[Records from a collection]
════════════════════
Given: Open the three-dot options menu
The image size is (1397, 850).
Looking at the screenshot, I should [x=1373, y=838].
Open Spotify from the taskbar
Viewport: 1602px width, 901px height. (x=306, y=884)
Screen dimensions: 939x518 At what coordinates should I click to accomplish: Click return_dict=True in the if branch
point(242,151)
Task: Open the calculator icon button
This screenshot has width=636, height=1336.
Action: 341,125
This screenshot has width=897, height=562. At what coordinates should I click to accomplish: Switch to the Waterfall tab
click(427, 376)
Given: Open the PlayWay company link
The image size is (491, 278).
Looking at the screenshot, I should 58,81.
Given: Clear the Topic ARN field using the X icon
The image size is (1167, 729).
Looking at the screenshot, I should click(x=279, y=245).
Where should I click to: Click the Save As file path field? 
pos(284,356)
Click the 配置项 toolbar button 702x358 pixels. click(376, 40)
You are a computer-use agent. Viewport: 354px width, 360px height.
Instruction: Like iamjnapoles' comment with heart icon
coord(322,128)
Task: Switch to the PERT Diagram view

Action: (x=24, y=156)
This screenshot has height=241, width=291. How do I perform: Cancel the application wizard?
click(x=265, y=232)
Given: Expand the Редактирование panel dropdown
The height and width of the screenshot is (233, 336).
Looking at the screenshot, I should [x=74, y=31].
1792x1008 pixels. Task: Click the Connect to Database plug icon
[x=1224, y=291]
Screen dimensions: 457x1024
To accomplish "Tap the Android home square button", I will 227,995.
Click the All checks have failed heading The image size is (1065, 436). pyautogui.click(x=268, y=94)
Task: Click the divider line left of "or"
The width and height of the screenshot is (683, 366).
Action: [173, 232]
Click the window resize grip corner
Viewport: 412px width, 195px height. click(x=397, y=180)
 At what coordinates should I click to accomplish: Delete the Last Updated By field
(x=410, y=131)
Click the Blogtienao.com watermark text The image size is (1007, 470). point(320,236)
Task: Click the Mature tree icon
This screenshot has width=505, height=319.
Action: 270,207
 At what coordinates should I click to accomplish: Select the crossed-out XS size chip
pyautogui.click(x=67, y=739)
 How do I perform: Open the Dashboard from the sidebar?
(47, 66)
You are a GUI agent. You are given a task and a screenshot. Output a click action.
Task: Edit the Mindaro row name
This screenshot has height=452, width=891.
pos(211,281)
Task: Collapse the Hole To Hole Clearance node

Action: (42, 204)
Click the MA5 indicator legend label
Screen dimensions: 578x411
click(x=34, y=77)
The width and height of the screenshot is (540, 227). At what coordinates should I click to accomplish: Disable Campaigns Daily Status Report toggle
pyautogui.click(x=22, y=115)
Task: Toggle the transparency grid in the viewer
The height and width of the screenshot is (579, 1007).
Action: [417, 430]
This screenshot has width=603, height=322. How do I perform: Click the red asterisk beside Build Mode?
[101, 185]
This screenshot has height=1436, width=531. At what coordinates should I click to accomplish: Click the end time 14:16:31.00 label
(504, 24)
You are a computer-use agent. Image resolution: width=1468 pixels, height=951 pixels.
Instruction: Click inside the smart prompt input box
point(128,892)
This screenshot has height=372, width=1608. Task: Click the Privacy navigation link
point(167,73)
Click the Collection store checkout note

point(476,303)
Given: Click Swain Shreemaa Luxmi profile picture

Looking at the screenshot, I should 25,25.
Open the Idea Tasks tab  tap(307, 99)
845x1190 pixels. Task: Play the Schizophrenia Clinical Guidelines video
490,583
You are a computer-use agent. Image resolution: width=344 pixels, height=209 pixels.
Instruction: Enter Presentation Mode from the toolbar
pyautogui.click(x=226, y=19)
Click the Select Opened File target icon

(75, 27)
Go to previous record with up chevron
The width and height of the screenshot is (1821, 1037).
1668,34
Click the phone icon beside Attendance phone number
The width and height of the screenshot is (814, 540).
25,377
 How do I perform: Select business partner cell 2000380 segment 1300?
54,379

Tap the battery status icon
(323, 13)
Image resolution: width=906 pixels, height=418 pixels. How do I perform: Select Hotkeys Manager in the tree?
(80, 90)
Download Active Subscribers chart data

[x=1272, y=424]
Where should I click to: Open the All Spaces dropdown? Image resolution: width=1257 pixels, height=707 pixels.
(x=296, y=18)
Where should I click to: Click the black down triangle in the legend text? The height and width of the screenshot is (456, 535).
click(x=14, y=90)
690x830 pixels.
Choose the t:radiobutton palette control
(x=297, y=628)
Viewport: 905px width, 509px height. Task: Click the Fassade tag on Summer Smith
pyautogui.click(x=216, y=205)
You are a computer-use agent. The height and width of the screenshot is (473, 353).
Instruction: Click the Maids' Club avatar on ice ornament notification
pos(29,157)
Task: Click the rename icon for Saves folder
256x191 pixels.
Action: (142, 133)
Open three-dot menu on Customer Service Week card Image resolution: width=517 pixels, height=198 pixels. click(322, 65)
════════════════════
PROBLEM STATEMENT:
Duplicate the records word for word, from the start through the line containing "Viewport: 1602px width, 901px", with both ends included.

RESPONSE BELOW:
Given: Open the three-dot options menu
The image size is (1397, 850).
Looking at the screenshot, I should [x=1373, y=838].
Open Spotify from the taskbar
Viewport: 1602px width, 901px height. (x=306, y=884)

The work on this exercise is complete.